Hasil riset di internet yang sudah saya lakukan mengatakan kalau penginapan yang strategis ada di Bukit Bintang. Saya lalu bertanya ke petugas stasiun bagaimana pergi ke Bukit Bintang dari KL Sentral. Dia bilang, “naik saje monorail lewat sane” (Huruf “a” dibelakang diganti “e”, CATET!!). Teman Korea saya ini kebetulan belum punya uang ringgit, jadi mereka pakai uang saya dulu nanti diganti katanya. Kami pun menginap di Paradiso bed & breakfast. Saya merekomendasikan hostel itu kepada siapa saja yang mencari tempat menginap di KL. Tempatnya nyaman, bersih, dan yang paling penting ada tepat di pusat kota. Karena masih terlalu pagi untuk check-in, saya berencana untuk membeli tiket naik ke menara Petronas dulu. Semua barang bawaan saya titipkan di hostel.

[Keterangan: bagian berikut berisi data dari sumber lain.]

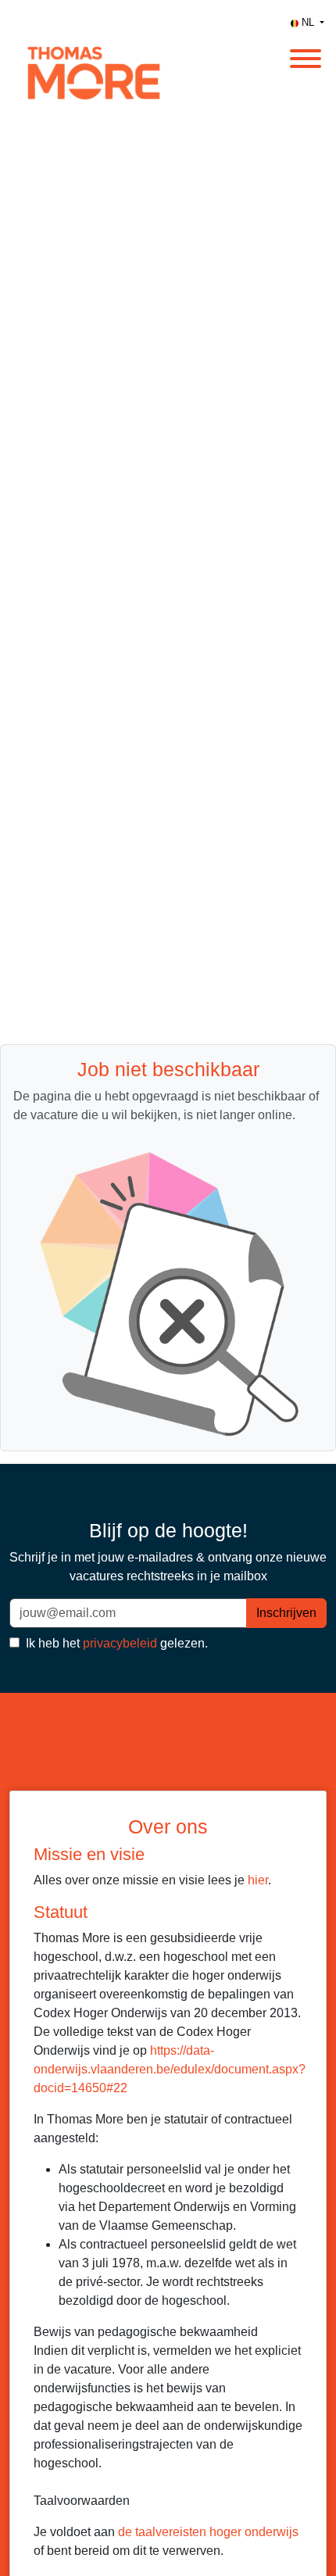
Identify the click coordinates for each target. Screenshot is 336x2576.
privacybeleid (120, 1643)
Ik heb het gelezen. (115, 1643)
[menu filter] (168, 1)
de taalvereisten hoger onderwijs (208, 2531)
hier (258, 1880)
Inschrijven (286, 1612)
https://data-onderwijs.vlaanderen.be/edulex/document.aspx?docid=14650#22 (170, 2069)
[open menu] (304, 53)
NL (307, 22)
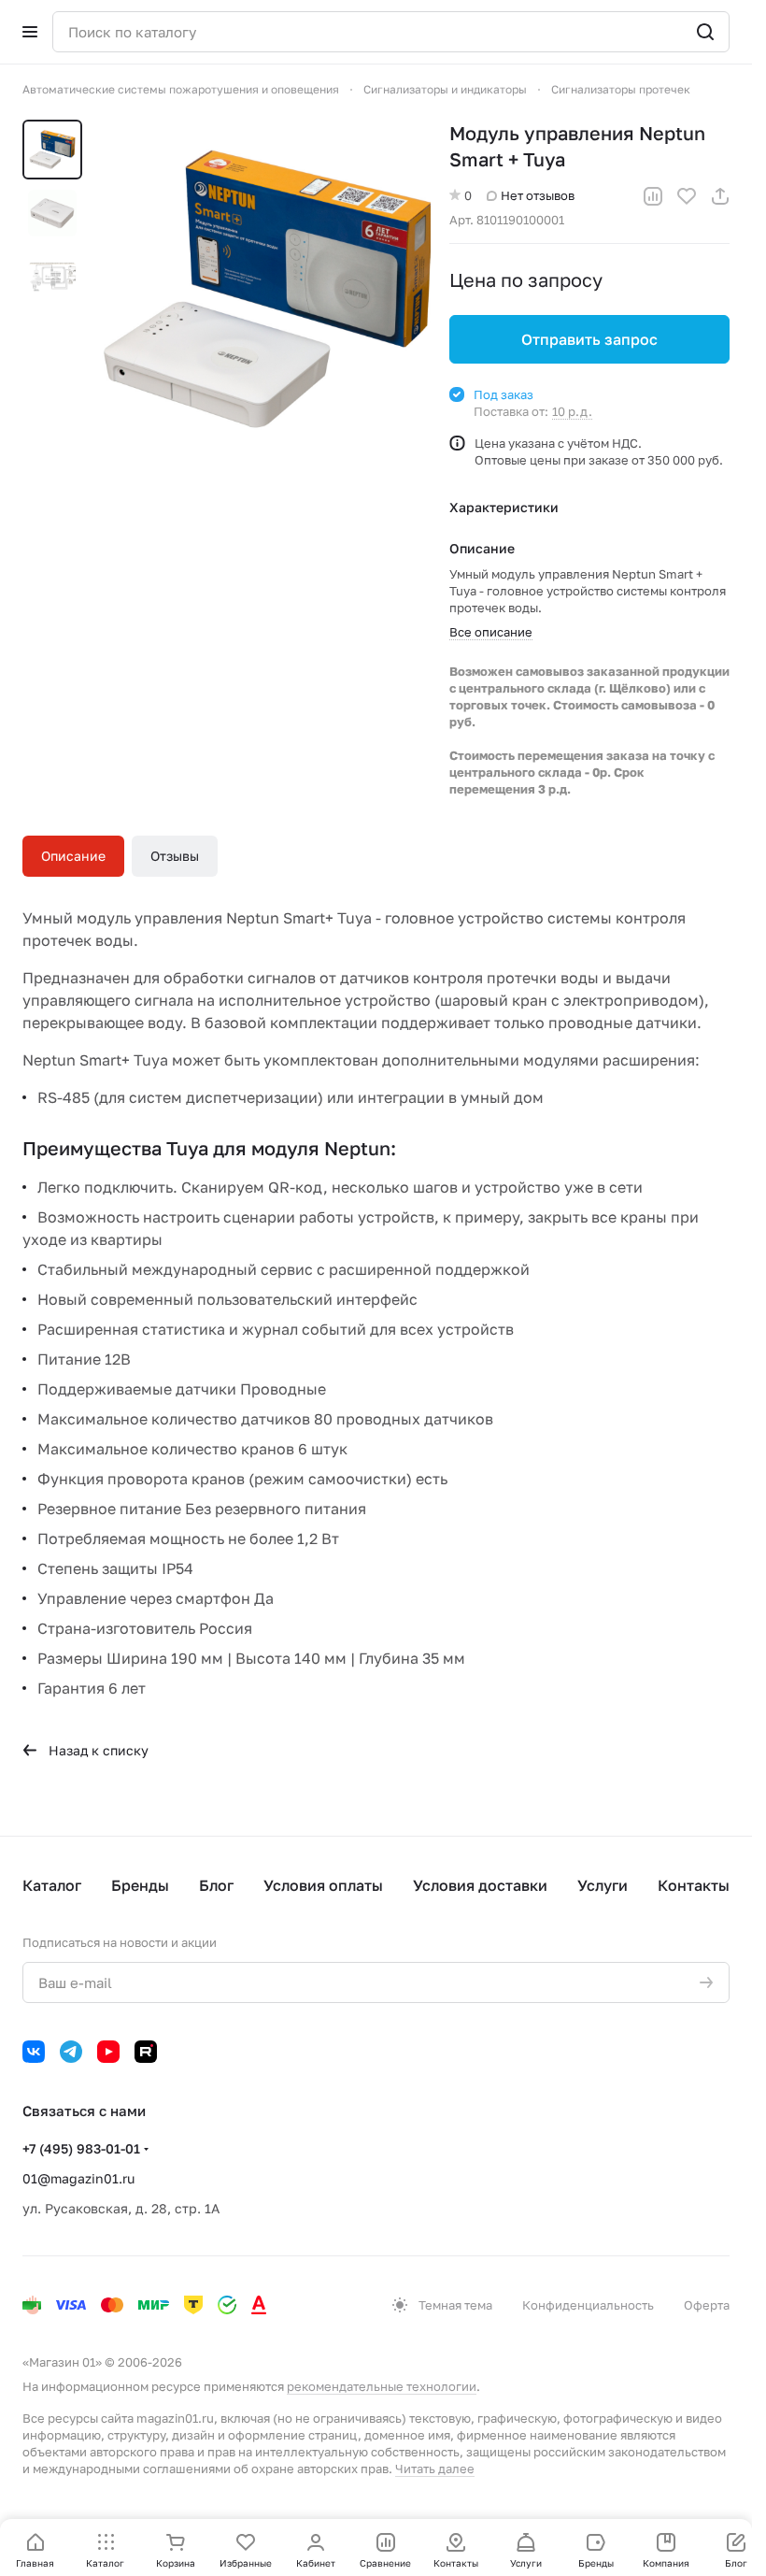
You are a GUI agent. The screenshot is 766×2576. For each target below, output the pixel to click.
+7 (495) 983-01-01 (81, 2148)
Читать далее (435, 2468)
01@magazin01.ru (78, 2178)
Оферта (707, 2304)
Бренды (140, 1885)
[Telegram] (71, 2051)
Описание (73, 856)
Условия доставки (480, 1885)
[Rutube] (146, 2051)
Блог (216, 1885)
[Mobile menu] (30, 31)
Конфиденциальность (588, 2304)
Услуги (602, 1885)
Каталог (51, 1885)
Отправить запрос (589, 339)
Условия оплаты (323, 1885)
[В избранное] (686, 196)
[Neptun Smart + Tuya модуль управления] (261, 289)
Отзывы (174, 856)
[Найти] (705, 31)
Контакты (694, 1885)
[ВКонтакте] (33, 2051)
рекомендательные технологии (381, 2386)
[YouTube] (108, 2051)
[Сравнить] (653, 196)
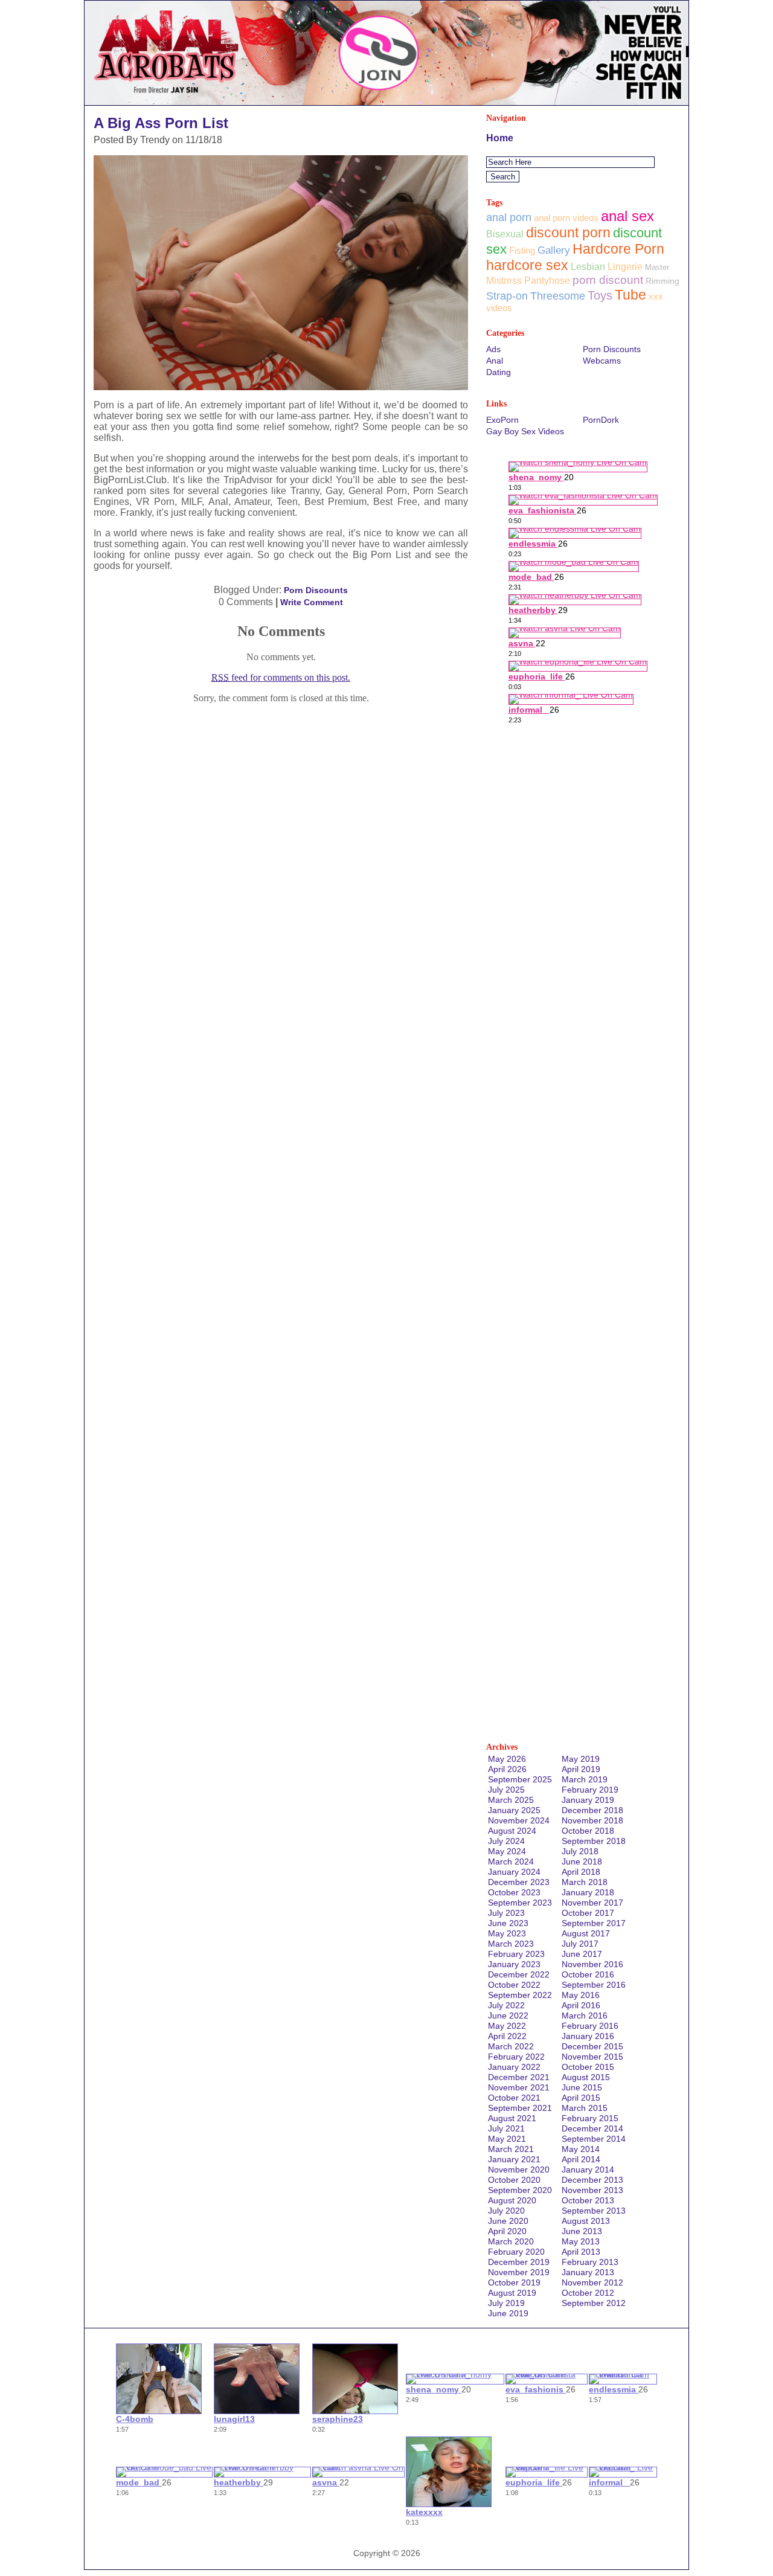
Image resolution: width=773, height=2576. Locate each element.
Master (657, 267)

Jarak menara Petronas dari Bukit Bintang hanya sekitar 1.5 km, sehingga kami memutuskan untuk jalan kaki saja. Saya sangat beruntung karena mendapat teman perjalanan yang tidak manja. Hannah dan kakaknya tidak banyak mengeluh dan tidak banyak protes walau harus jalan cukup jauh. Mereka menyerahkan semua keputusan kepada saya mengenai perjalanan mereka selama di KL. GOOD!!! Selama berjalan ke menara Petronas saya kembali “disiksa” dengan celotehan Hannah yang tidak ada habisnya. Jujur dalam hati saya mau bilang, “ngemeng mulu, luh! capek gw dengernya”, wkwkwk... Walaupun saya mau mati lemas kebanyakan dengerin Hannah ngemeng, tapi saya tidak tega untuk mengatakan demikian. Masalahnya saya termasuk orang introvert yang hanya berbicara untuk hal-hal penting saja. Jadi, jika harus terus menerus berbicara non-stop, saya seakan kehabisan energi. Apalagi saat itu sedang puasa. Aus, coy... (H-nya diilangin biar mantep)

KL Monorail
Saya harus akui Hannah pintar memilih topik menarik untuk didiskusikan, sehingga saya masih mau menanggapi obrolannya. Kakaknya, sih, diam saja jalan di belakang. Saya hanya mengajaknya berbicara kalau kebetulan ada sepenggal bahasa korea yang saya tahu, seperti “mashita yo?” jika sedang makan. Karena bahasa inggrisnya ancur banget,hehe... Hannah teman jalan yang asik. Cuma satu yang bikin saya agak canggung. Hannah kalau jalan selalu mepet-mepet, bahkan kadang terlalu dekat. Saya sudah berusaha jalan agak minggir, eh, dia malah melipir mendekat lagi. Lama-lama saya menyerah dan mempertahankan posisi jalan saya daripada njeblos ke got (-_-)a. Ya sudahlah, akhirnya kita berdua jalan sudah kayak orang pacaran,haha... Bukan apa-apa, saat itu sedang bulan puasa jadi moment-nya agak kurang “pas” aja,wkwkwk...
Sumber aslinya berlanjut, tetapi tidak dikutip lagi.